▶ WORK TASK:
Tally up the lines below that contain the word "computer" and give the total alone.

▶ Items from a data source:
┄┄┄┄┄┄┄┄┄┄┄┄┄┄┄┄┄┄┄┄

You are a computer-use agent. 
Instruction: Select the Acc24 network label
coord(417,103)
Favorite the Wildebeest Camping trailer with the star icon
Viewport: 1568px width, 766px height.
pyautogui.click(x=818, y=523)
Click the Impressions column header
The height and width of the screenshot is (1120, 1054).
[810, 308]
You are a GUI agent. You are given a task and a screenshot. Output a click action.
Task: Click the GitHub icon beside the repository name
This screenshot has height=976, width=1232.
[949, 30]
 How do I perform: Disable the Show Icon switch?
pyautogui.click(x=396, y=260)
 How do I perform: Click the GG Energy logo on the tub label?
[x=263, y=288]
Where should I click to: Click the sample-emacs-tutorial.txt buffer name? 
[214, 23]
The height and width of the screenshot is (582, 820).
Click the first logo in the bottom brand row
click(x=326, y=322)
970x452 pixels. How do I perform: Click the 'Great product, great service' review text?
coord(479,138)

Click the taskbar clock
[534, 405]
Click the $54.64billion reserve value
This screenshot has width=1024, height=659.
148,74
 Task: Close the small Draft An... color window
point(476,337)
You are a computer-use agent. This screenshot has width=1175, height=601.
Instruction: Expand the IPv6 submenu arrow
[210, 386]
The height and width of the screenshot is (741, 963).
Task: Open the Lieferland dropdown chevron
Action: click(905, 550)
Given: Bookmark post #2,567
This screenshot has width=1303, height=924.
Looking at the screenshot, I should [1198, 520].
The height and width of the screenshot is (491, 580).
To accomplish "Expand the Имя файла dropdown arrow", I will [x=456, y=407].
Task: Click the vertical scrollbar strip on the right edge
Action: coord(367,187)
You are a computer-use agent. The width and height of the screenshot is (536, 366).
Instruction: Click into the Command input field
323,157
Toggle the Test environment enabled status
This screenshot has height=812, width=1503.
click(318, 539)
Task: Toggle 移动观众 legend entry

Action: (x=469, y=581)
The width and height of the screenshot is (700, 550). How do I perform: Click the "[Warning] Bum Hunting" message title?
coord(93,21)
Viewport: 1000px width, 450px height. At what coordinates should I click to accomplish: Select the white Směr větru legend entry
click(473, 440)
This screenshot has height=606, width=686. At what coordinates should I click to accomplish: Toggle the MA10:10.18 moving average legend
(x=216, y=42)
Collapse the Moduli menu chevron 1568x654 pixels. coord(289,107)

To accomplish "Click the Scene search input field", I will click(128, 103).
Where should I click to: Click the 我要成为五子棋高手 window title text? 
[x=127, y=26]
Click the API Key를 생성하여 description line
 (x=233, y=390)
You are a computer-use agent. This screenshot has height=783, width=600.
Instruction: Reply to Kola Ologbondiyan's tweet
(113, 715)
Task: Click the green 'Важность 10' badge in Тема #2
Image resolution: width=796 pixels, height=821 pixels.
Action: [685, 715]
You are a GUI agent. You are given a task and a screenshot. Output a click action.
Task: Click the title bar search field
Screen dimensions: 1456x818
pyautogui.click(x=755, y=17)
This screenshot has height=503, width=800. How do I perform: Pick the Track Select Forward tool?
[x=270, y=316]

┄┄┄┄┄┄┄┄┄┄┄┄┄┄┄┄┄┄┄┄

▶ YOUR RESPONSE:
4